Low-quality art is low-res, suitable for the web but not printing. Low-quality books are harder to make--perhaps lots of "first five chapters" released free, perhaps a text-only version with asterisks & underlines instead of bold & italics, and no page breaks for chapters--palmdoc .pdb limitations, .txt limitations--so if you want the nicely-formatted version, you either make it yourself or just buy the official version. Perhaps the author releases a scanned-and-OCR'd version early so it spreads fast. A good conversion would also become available, but people would have to find it; it might be easier to just buy the official version. Or the free release is basic; the official has author's notes and prologue and a linked TOC, which could be sent around free but, again, people would have to know where to look. Or maybe they just release the full version and count on free digital versions to boost physical sales.
Maybe trademark law would remain: you still couldn't grab someone's logo and use it to imply you've got the official version. Legislators could clarify the law enough to make it obvious whether you're getting access to an authorized version or not, and with no money wasted chasing copyrights, companies could go after trademark infringements even on a small scale.
I TRUST HUMAN GREED. Both that of artists, and that of the public who are hungry for more art. Artists are not, as a category, going to starve, even if some forms of art become less financially viable. We are not, as a species, going to remove the ability of artists to make a living as artists; we like art, we want more of it, and we will FIND a way to pay them for it.
Maybe rogue hackers will infest the web with ebook-destroying viruses that seek out all unauthorized versions and destroy them, in order to drive sales to the authors' sites.
If copyright law were abolished, we'd have a massive upheaval in the creative & entertainment industries, because a lot of their protocols count on the support of copyright--but we'd *quickly* start finding other ways to pay artists. No, I can't list which ones would be long-term effective; I, like everyone else here, am hampered by a lifetime of casually expecting copyright to encourage some business formats and discourage others.

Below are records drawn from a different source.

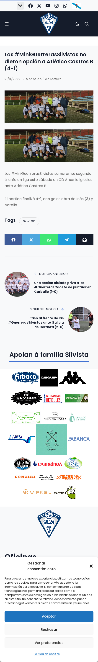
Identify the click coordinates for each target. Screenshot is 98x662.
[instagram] (56, 5)
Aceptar (49, 616)
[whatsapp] (65, 5)
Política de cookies (47, 654)
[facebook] (30, 5)
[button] (91, 566)
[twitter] (39, 5)
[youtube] (48, 5)
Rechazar (49, 629)
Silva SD (29, 221)
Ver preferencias (49, 642)
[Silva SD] (49, 24)
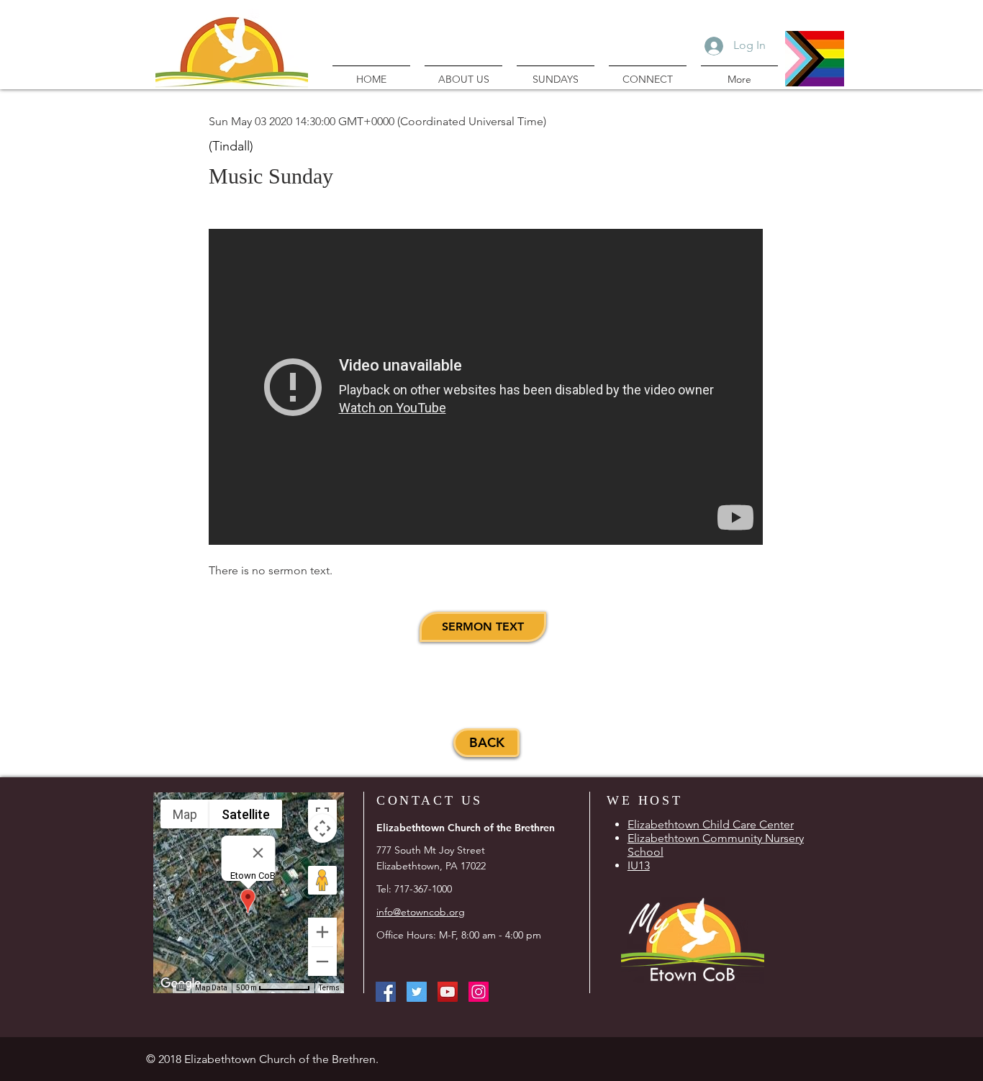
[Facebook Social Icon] (386, 992)
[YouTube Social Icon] (448, 992)
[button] (483, 627)
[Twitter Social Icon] (417, 992)
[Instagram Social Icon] (478, 992)
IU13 (639, 865)
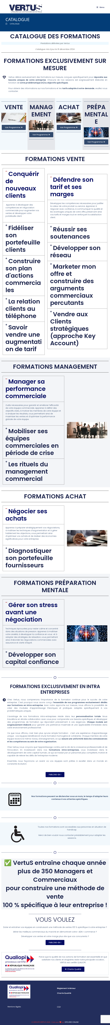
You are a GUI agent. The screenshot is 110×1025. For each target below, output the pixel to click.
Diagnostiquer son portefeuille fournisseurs (29, 558)
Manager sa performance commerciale (26, 388)
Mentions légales (14, 1006)
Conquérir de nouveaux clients (22, 185)
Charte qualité (64, 993)
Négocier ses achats (26, 515)
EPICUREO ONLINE (72, 1022)
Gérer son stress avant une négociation (32, 612)
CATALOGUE (14, 24)
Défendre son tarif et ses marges (72, 186)
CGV (59, 1007)
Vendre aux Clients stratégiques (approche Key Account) (73, 328)
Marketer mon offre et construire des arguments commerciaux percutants (73, 284)
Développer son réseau (75, 251)
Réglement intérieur (66, 988)
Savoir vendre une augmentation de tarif (24, 338)
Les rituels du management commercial (27, 471)
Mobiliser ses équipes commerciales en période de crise (32, 442)
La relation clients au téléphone (23, 308)
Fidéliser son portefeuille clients (23, 239)
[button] (24, 184)
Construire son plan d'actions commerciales (23, 275)
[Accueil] (6, 24)
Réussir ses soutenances (70, 233)
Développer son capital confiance (32, 658)
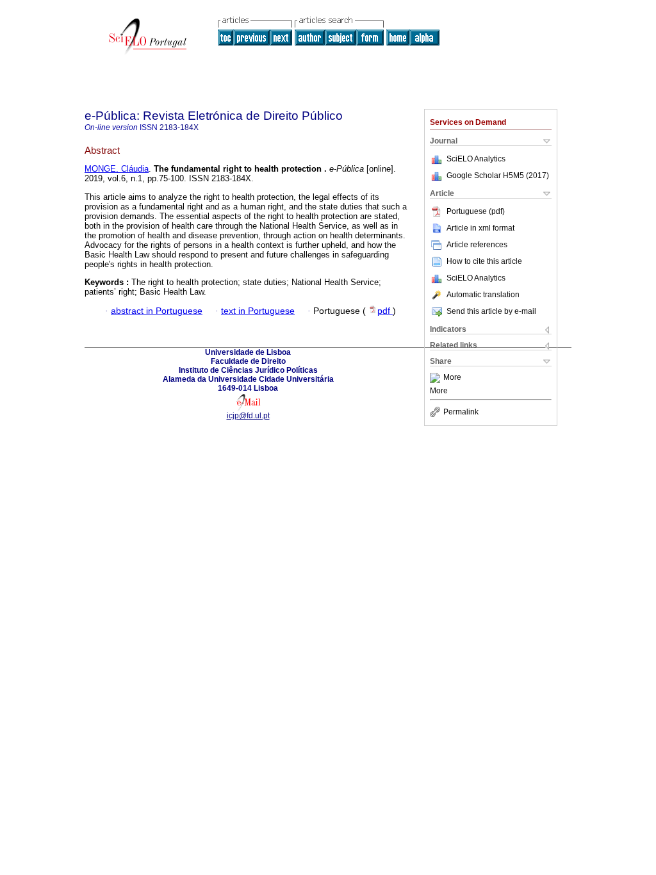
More (452, 377)
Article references (477, 244)
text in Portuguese (258, 311)
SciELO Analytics (476, 158)
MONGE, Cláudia (117, 169)
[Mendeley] (436, 377)
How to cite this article (484, 261)
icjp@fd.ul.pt (248, 415)
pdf (385, 311)
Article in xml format (480, 228)
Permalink (461, 411)
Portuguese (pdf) (476, 211)
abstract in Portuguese (156, 311)
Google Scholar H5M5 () (498, 175)
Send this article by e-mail (491, 311)
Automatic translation (483, 294)
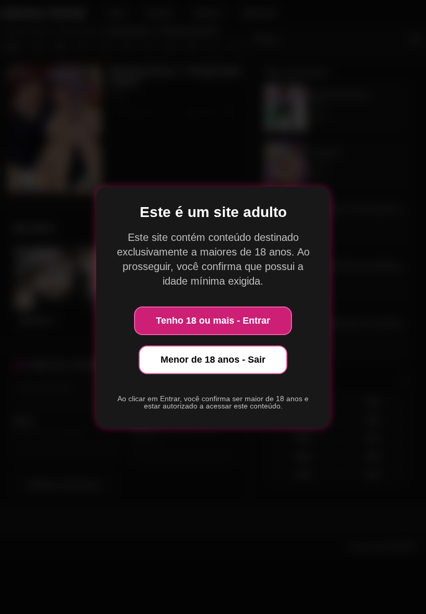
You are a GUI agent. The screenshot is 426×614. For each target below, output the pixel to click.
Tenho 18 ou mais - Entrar (213, 320)
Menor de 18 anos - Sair (213, 359)
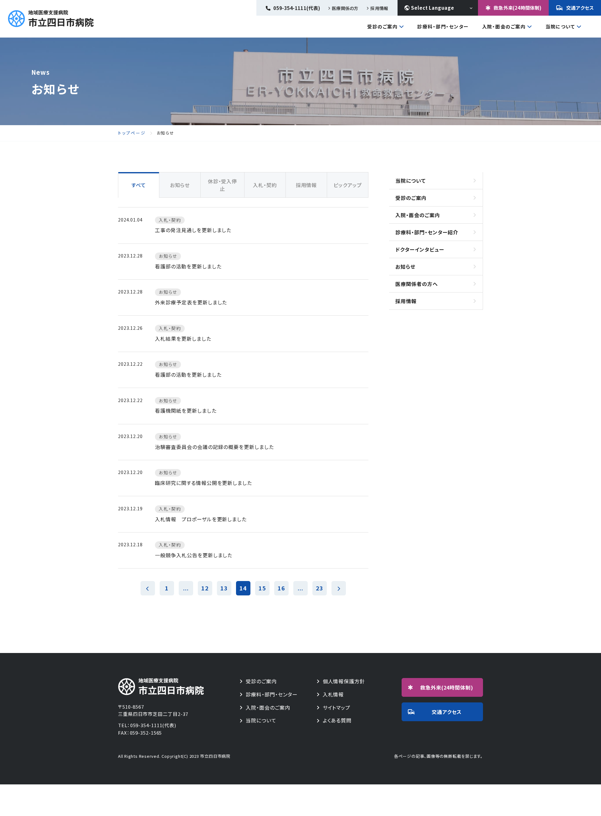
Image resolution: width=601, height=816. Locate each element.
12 (205, 588)
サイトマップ (337, 707)
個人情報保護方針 (344, 681)
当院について (560, 27)
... (186, 588)
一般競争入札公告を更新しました (193, 555)
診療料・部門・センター (272, 694)
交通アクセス (580, 7)
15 (262, 588)
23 (319, 588)
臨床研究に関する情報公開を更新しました (203, 483)
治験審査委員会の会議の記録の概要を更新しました (214, 447)
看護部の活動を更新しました (188, 266)
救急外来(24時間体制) (518, 7)
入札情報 (333, 694)
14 (243, 588)
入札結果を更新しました (183, 338)
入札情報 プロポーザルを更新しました (201, 519)
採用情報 (379, 8)
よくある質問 (337, 720)
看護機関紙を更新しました (186, 410)
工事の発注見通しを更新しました (193, 230)
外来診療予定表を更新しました (191, 302)
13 (224, 588)
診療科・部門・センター (443, 26)
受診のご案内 (382, 27)
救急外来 (447, 687)
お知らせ (405, 266)
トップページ (132, 133)
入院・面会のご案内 (504, 27)
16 (281, 588)
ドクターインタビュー (419, 249)
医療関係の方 (345, 8)
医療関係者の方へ (416, 284)
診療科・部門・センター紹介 (426, 232)
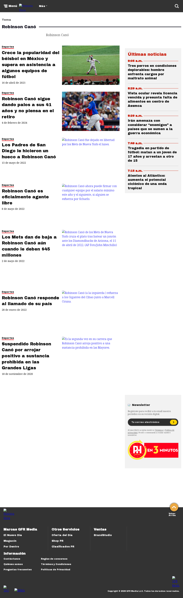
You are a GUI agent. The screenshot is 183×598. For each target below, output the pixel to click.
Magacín (10, 541)
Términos (159, 430)
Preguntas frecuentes (18, 569)
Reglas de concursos (54, 559)
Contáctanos (12, 559)
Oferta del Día (62, 535)
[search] (177, 6)
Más (42, 6)
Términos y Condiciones (56, 564)
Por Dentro (11, 546)
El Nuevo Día (13, 535)
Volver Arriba (172, 514)
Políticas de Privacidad (55, 569)
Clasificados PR (63, 546)
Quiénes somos (13, 564)
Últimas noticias (147, 54)
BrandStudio (103, 535)
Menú (13, 6)
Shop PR (57, 541)
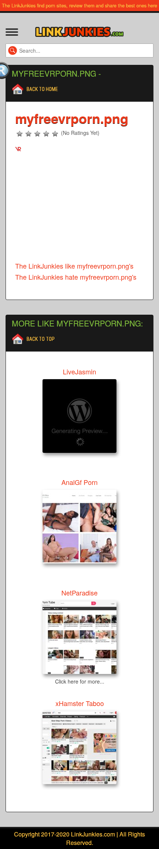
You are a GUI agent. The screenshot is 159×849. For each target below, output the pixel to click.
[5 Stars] (55, 134)
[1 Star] (20, 134)
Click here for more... (79, 681)
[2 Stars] (28, 134)
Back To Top (41, 339)
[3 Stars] (37, 134)
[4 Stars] (46, 134)
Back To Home (42, 89)
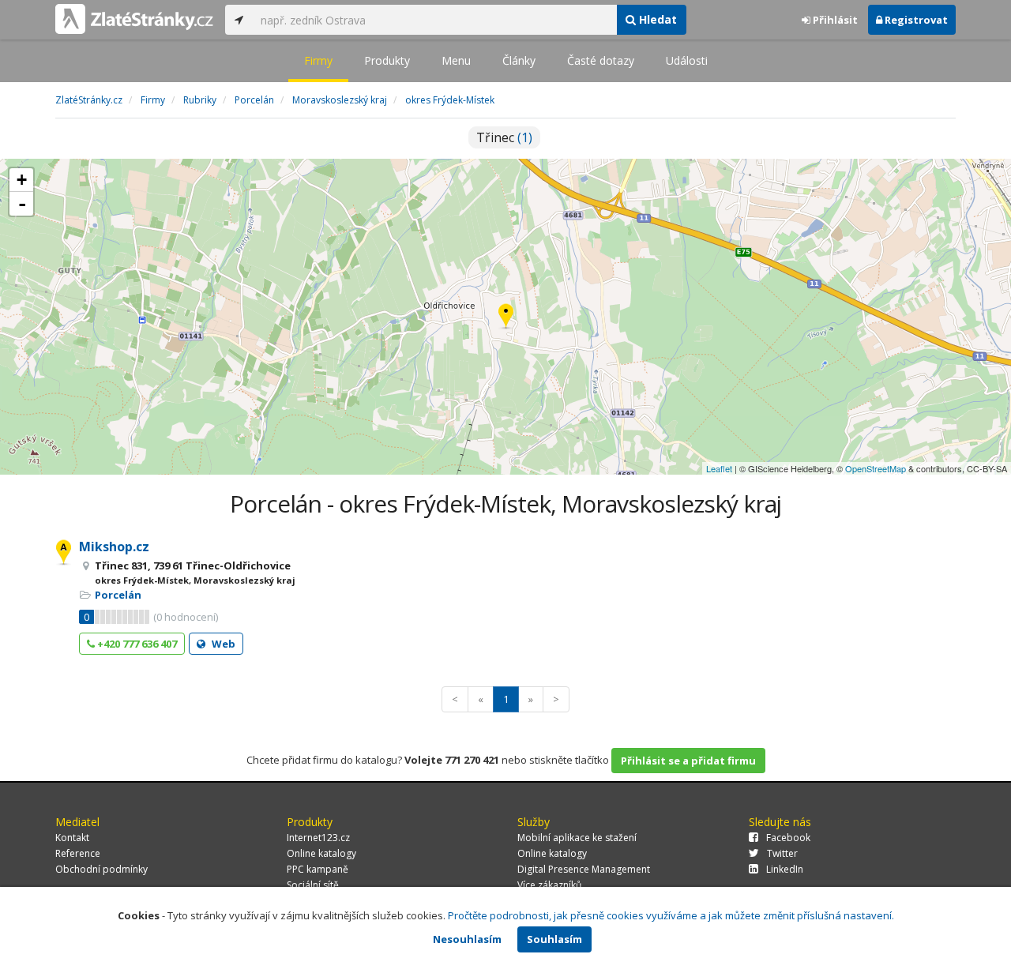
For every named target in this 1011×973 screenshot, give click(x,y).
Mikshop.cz (114, 546)
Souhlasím (554, 939)
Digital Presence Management (583, 869)
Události (687, 60)
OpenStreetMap (875, 468)
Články (519, 60)
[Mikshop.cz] (506, 317)
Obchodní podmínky (101, 869)
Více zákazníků (549, 885)
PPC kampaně (317, 869)
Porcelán (118, 595)
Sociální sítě (313, 885)
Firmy (318, 60)
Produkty (387, 60)
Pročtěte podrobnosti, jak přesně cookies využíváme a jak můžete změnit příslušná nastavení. (671, 915)
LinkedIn (784, 869)
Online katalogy (321, 853)
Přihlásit (834, 20)
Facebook (788, 837)
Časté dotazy (600, 60)
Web (222, 644)
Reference (77, 853)
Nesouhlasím (467, 939)
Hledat (656, 19)
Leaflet (719, 468)
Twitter (782, 853)
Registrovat (915, 20)
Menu (456, 60)
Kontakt (72, 837)
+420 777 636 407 (136, 644)
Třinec (504, 137)
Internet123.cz (318, 837)
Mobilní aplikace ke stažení (577, 837)
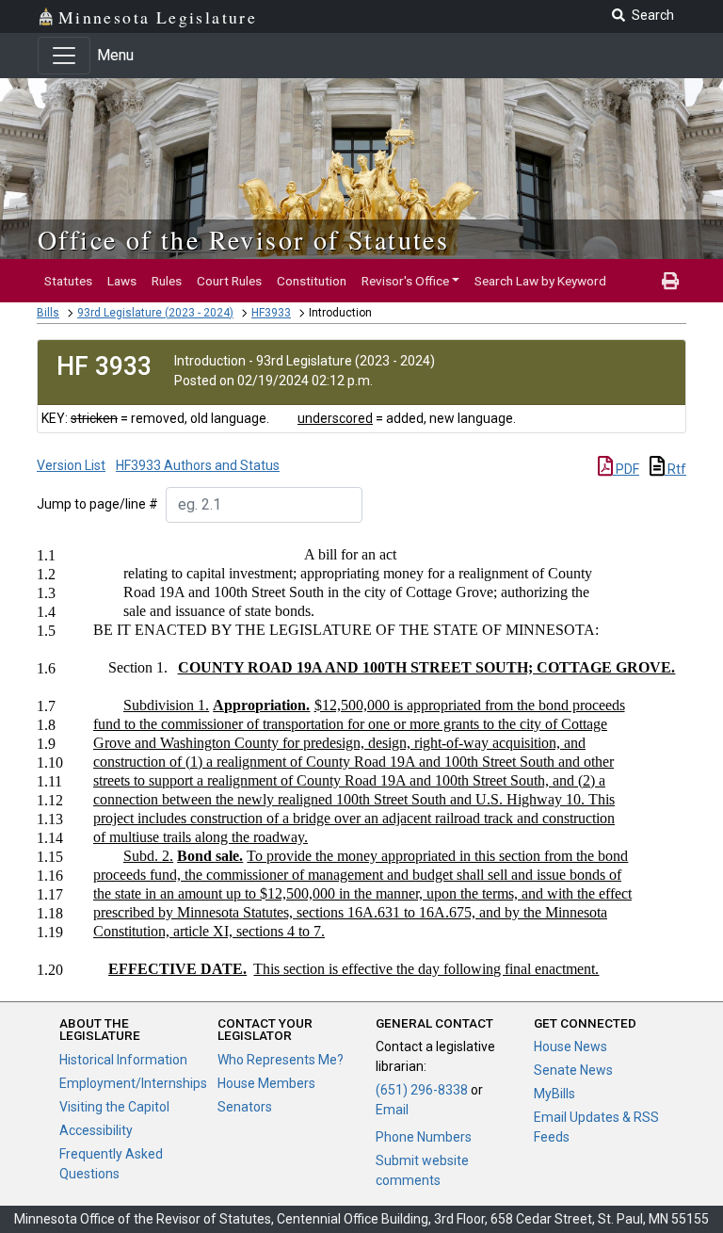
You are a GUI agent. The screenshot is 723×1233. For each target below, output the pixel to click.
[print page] (670, 281)
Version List (71, 465)
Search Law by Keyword (540, 280)
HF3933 (271, 312)
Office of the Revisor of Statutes (243, 239)
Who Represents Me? (280, 1059)
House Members (266, 1083)
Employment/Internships (133, 1083)
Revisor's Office (405, 280)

Fifty years ago, nobody could've accurately predicted what business models would work, if we got rid of the cost of phone calls & letters for communication. If we allowed instant global communication. If someone had asked, "what if you could instantly teleport your letter to someone else's desk, without a stamp or the post office, how would that change things? How could we still get packages delivered other than paying a single courier to carry them, when letters don't need to be delivered anymore?" -- Of course, that's not quite how it broke down. But fifty years ago, nobody would've been able to predict what parts of business would, and would not, be changed by email, by the removal of a former impenetrable barrier to communications.
Copyright is a barrier to communication and creativity. It's also a method of encouraging creativity and publication. If it were removed, we'd find other ways; we can suggest possibilities, but we can't know which of them would work best.